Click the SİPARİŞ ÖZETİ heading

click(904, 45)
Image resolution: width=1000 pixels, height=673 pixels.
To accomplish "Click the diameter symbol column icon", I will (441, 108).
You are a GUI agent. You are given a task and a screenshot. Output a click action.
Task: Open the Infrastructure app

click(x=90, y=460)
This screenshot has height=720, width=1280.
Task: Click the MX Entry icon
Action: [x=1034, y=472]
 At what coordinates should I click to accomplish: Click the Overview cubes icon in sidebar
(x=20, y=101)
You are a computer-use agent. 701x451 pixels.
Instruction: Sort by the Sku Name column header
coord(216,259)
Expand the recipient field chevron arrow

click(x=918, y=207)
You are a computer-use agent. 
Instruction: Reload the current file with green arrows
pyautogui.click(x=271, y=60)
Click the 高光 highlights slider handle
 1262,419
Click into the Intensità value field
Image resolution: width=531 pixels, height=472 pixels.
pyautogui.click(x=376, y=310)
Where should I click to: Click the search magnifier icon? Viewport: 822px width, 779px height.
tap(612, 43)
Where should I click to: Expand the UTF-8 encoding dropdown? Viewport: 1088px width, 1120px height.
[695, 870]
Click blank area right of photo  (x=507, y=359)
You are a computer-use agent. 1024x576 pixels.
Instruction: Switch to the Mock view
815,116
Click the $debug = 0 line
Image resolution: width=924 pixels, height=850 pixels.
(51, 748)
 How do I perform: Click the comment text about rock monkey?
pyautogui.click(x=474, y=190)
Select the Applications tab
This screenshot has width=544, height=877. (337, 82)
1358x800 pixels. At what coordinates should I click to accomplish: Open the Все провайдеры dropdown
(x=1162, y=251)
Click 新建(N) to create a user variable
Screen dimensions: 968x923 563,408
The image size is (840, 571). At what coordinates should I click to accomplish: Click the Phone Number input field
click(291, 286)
....
TAREA A REALIZAR:
Identifica en las filas de arriba cada línea que contiene la palabra "pixels" y cópiala completa. Ten en cuenta que se distingue entre mayúsculas y minúsculas.

RESULTADO DE LA TAREA:
Image resolution: width=1000 pixels, height=673 pixels.
You are a computer-use agent. 701x451 pixels.
Image resolution: width=531 pixels, height=472 pixels.
You are a computer-use agent. 1024x576 pixels.
Image resolution: width=924 pixels, height=850 pixels.
1358x800 pixels. At what coordinates should I click to accomplish: Open the Все провайдеры dropdown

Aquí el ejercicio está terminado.